┏━━

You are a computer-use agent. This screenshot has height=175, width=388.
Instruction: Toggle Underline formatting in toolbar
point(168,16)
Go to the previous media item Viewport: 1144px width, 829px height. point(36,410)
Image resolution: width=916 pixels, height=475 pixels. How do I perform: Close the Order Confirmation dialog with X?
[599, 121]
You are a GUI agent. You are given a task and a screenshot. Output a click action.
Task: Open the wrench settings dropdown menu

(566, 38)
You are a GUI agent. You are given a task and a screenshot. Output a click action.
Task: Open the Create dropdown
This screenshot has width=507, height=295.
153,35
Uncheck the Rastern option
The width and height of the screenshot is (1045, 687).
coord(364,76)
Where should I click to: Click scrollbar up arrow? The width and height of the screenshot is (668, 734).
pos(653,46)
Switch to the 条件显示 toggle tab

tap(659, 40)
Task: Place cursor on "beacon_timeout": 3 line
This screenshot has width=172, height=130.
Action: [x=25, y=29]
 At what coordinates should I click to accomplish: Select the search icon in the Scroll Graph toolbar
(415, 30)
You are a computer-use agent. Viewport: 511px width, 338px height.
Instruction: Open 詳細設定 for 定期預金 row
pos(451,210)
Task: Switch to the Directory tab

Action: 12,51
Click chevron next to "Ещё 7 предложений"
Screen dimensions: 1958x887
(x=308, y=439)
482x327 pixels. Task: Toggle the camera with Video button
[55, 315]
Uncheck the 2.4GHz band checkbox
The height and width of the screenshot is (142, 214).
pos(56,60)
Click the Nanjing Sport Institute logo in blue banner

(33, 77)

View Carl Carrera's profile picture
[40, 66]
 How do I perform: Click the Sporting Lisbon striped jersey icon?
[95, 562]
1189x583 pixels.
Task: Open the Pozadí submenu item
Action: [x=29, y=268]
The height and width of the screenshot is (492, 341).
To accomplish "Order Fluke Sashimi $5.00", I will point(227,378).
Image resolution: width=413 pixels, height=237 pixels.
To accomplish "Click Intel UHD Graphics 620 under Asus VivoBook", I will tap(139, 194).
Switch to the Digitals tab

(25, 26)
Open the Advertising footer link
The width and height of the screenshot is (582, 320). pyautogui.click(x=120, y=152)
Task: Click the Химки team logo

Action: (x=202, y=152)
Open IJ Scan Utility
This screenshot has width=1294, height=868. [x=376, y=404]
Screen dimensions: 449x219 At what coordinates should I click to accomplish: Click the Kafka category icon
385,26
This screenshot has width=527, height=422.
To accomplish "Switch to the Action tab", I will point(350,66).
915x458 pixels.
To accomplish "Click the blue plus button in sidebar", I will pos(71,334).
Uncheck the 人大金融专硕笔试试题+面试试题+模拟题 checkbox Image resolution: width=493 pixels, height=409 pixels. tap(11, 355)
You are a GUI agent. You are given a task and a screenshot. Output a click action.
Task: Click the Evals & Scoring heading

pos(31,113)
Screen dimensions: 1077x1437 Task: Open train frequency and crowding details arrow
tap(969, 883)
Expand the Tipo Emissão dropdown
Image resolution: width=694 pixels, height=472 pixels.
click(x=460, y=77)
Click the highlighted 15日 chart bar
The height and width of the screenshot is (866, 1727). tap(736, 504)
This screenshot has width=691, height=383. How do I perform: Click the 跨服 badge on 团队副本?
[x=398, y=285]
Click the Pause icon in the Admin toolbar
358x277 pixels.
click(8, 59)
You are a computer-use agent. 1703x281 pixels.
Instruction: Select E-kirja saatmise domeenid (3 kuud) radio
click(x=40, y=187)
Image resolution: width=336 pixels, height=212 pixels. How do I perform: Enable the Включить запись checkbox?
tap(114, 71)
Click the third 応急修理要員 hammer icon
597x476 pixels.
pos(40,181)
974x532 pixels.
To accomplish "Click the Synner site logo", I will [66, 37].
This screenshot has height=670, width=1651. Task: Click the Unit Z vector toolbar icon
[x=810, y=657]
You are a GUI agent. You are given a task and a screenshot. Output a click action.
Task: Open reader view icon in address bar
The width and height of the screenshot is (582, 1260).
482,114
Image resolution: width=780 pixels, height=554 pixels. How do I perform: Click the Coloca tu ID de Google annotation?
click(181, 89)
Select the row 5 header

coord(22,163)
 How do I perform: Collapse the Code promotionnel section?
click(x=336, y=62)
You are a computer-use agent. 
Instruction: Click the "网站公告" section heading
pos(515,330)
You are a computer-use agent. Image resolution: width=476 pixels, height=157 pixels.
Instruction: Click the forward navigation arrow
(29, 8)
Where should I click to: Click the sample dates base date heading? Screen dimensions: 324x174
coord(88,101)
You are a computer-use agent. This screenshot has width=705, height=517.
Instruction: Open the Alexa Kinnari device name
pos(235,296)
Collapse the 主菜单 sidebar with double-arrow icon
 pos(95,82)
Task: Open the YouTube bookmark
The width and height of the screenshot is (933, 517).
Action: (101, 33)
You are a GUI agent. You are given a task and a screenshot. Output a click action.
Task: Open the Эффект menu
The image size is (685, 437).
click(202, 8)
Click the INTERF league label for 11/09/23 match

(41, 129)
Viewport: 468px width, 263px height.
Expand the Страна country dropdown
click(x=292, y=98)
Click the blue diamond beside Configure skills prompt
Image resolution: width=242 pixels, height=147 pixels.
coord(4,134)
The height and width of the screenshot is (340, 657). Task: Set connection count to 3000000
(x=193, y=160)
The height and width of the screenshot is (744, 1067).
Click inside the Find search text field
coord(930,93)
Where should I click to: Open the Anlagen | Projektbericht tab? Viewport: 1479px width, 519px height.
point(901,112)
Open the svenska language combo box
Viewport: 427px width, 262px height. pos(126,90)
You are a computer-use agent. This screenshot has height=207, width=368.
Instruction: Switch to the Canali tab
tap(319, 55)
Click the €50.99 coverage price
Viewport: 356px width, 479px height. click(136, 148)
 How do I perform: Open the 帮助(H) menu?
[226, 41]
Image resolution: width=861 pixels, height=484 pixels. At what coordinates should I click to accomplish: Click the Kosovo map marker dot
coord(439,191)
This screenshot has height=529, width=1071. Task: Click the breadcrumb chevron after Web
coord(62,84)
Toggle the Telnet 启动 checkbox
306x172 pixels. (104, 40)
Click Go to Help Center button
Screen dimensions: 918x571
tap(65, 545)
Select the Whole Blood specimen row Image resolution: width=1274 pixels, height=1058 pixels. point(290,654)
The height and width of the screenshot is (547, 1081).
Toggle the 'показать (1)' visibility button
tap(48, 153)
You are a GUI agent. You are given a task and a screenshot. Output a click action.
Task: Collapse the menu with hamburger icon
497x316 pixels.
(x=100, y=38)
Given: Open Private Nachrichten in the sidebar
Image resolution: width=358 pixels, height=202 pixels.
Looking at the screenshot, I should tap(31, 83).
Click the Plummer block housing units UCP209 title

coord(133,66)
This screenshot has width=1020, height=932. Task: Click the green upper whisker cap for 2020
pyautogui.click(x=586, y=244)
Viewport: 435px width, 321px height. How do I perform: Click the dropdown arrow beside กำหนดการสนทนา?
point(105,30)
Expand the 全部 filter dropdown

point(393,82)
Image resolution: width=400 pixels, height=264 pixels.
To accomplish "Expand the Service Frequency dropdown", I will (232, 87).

┗━━

__Task requirements__. Reproduce the material. Keep every word as written.

__Response area__.
You are a computer-use agent. This screenshot has height=175, width=388.
Instruction: Toggle Underline formatting in toolbar
point(168,16)
Go to the previous media item Viewport: 1144px width, 829px height. point(36,410)
Image resolution: width=916 pixels, height=475 pixels. How do I perform: Close the Order Confirmation dialog with X?
[599, 121]
You are a GUI agent. You are given a task and a screenshot. Output a click action.
Task: Open the wrench settings dropdown menu

(566, 38)
You are a GUI agent. You are given a task and a screenshot. Output a click action.
Task: Open the Create dropdown
This screenshot has width=507, height=295.
153,35
Uncheck the Rastern option
The width and height of the screenshot is (1045, 687).
coord(364,76)
Where should I click to: Click scrollbar up arrow? The width and height of the screenshot is (668, 734).
pos(653,46)
Switch to the 条件显示 toggle tab

tap(659, 40)
Task: Place cursor on "beacon_timeout": 3 line
This screenshot has width=172, height=130.
Action: [x=25, y=29]
 At what coordinates should I click to accomplish: Select the search icon in the Scroll Graph toolbar
(415, 30)
You are a computer-use agent. Viewport: 511px width, 338px height.
Instruction: Open 詳細設定 for 定期預金 row
pos(451,210)
Task: Switch to the Directory tab

Action: 12,51
Click chevron next to "Ещё 7 предложений"
Screen dimensions: 1958x887
(x=308, y=439)
482x327 pixels. Task: Toggle the camera with Video button
[55, 315]
Uncheck the 2.4GHz band checkbox
The height and width of the screenshot is (142, 214).
pos(56,60)
Click the Nanjing Sport Institute logo in blue banner

(33, 77)

View Carl Carrera's profile picture
[40, 66]
 How do I perform: Click the Sporting Lisbon striped jersey icon?
[95, 562]
1189x583 pixels.
Task: Open the Pozadí submenu item
Action: [x=29, y=268]
The height and width of the screenshot is (492, 341).
To accomplish "Order Fluke Sashimi $5.00", I will point(227,378).
Image resolution: width=413 pixels, height=237 pixels.
To accomplish "Click Intel UHD Graphics 620 under Asus VivoBook", I will tap(139, 194).
Switch to the Digitals tab

(25, 26)
Open the Advertising footer link
The width and height of the screenshot is (582, 320). pyautogui.click(x=120, y=152)
Task: Click the Химки team logo

Action: (x=202, y=152)
Open IJ Scan Utility
This screenshot has width=1294, height=868. [x=376, y=404]
Screen dimensions: 449x219 At what coordinates should I click to accomplish: Click the Kafka category icon
385,26
This screenshot has width=527, height=422.
To accomplish "Switch to the Action tab", I will point(350,66).
915x458 pixels.
To accomplish "Click the blue plus button in sidebar", I will pos(71,334).
Uncheck the 人大金融专硕笔试试题+面试试题+模拟题 checkbox Image resolution: width=493 pixels, height=409 pixels. tap(11, 355)
You are a GUI agent. You are given a task and a screenshot. Output a click action.
Task: Click the Evals & Scoring heading

pos(31,113)
Screen dimensions: 1077x1437 Task: Open train frequency and crowding details arrow
tap(969, 883)
Expand the Tipo Emissão dropdown
Image resolution: width=694 pixels, height=472 pixels.
click(x=460, y=77)
Click the highlighted 15日 chart bar
The height and width of the screenshot is (866, 1727). tap(736, 504)
This screenshot has width=691, height=383. How do I perform: Click the 跨服 badge on 团队副本?
[x=398, y=285]
Click the Pause icon in the Admin toolbar
358x277 pixels.
click(8, 59)
You are a computer-use agent. 1703x281 pixels.
Instruction: Select E-kirja saatmise domeenid (3 kuud) radio
click(x=40, y=187)
Image resolution: width=336 pixels, height=212 pixels. How do I perform: Enable the Включить запись checkbox?
tap(114, 71)
Click the third 応急修理要員 hammer icon
597x476 pixels.
pos(40,181)
974x532 pixels.
To accomplish "Click the Synner site logo", I will [66, 37].
This screenshot has height=670, width=1651. Task: Click the Unit Z vector toolbar icon
[x=810, y=657]
You are a GUI agent. You are given a task and a screenshot. Output a click action.
Task: Open reader view icon in address bar
The width and height of the screenshot is (582, 1260).
482,114
Image resolution: width=780 pixels, height=554 pixels. How do I perform: Click the Coloca tu ID de Google annotation?
click(181, 89)
Select the row 5 header

coord(22,163)
 How do I perform: Collapse the Code promotionnel section?
click(x=336, y=62)
You are a computer-use agent. 
Instruction: Click the "网站公告" section heading
pos(515,330)
You are a computer-use agent. Image resolution: width=476 pixels, height=157 pixels.
Instruction: Click the forward navigation arrow
(29, 8)
Where should I click to: Click the sample dates base date heading? Screen dimensions: 324x174
coord(88,101)
You are a computer-use agent. This screenshot has width=705, height=517.
Instruction: Open the Alexa Kinnari device name
pos(235,296)
Collapse the 主菜单 sidebar with double-arrow icon
 pos(95,82)
Task: Open the YouTube bookmark
The width and height of the screenshot is (933, 517).
Action: (101, 33)
You are a GUI agent. You are given a task and a screenshot. Output a click action.
Task: Open the Эффект menu
The image size is (685, 437).
click(202, 8)
Click the INTERF league label for 11/09/23 match

(41, 129)
Viewport: 468px width, 263px height.
Expand the Страна country dropdown
click(x=292, y=98)
Click the blue diamond beside Configure skills prompt
Image resolution: width=242 pixels, height=147 pixels.
coord(4,134)
The height and width of the screenshot is (340, 657). Task: Set connection count to 3000000
(x=193, y=160)
The height and width of the screenshot is (744, 1067).
Click inside the Find search text field
coord(930,93)
Where should I click to: Open the Anlagen | Projektbericht tab? Viewport: 1479px width, 519px height.
point(901,112)
Open the svenska language combo box
Viewport: 427px width, 262px height. pos(126,90)
You are a computer-use agent. This screenshot has height=207, width=368.
Instruction: Switch to the Canali tab
tap(319, 55)
Click the €50.99 coverage price
Viewport: 356px width, 479px height. click(136, 148)
 How do I perform: Open the 帮助(H) menu?
[226, 41]
Image resolution: width=861 pixels, height=484 pixels. At what coordinates should I click to accomplish: Click the Kosovo map marker dot
coord(439,191)
This screenshot has height=529, width=1071. Task: Click the breadcrumb chevron after Web
coord(62,84)
Toggle the Telnet 启动 checkbox
306x172 pixels. (104, 40)
Click Go to Help Center button
Screen dimensions: 918x571
tap(65, 545)
Select the Whole Blood specimen row Image resolution: width=1274 pixels, height=1058 pixels. point(290,654)
The height and width of the screenshot is (547, 1081).
Toggle the 'показать (1)' visibility button
tap(48, 153)
You are a GUI agent. You are given a task and a screenshot. Output a click action.
Task: Collapse the menu with hamburger icon
497x316 pixels.
(x=100, y=38)
Given: Open Private Nachrichten in the sidebar
Image resolution: width=358 pixels, height=202 pixels.
Looking at the screenshot, I should tap(31, 83).
Click the Plummer block housing units UCP209 title

coord(133,66)
This screenshot has width=1020, height=932. Task: Click the green upper whisker cap for 2020
pyautogui.click(x=586, y=244)
Viewport: 435px width, 321px height. How do I perform: Click the dropdown arrow beside กำหนดการสนทนา?
point(105,30)
Expand the 全部 filter dropdown

point(393,82)
Image resolution: width=400 pixels, height=264 pixels.
To accomplish "Expand the Service Frequency dropdown", I will (232, 87).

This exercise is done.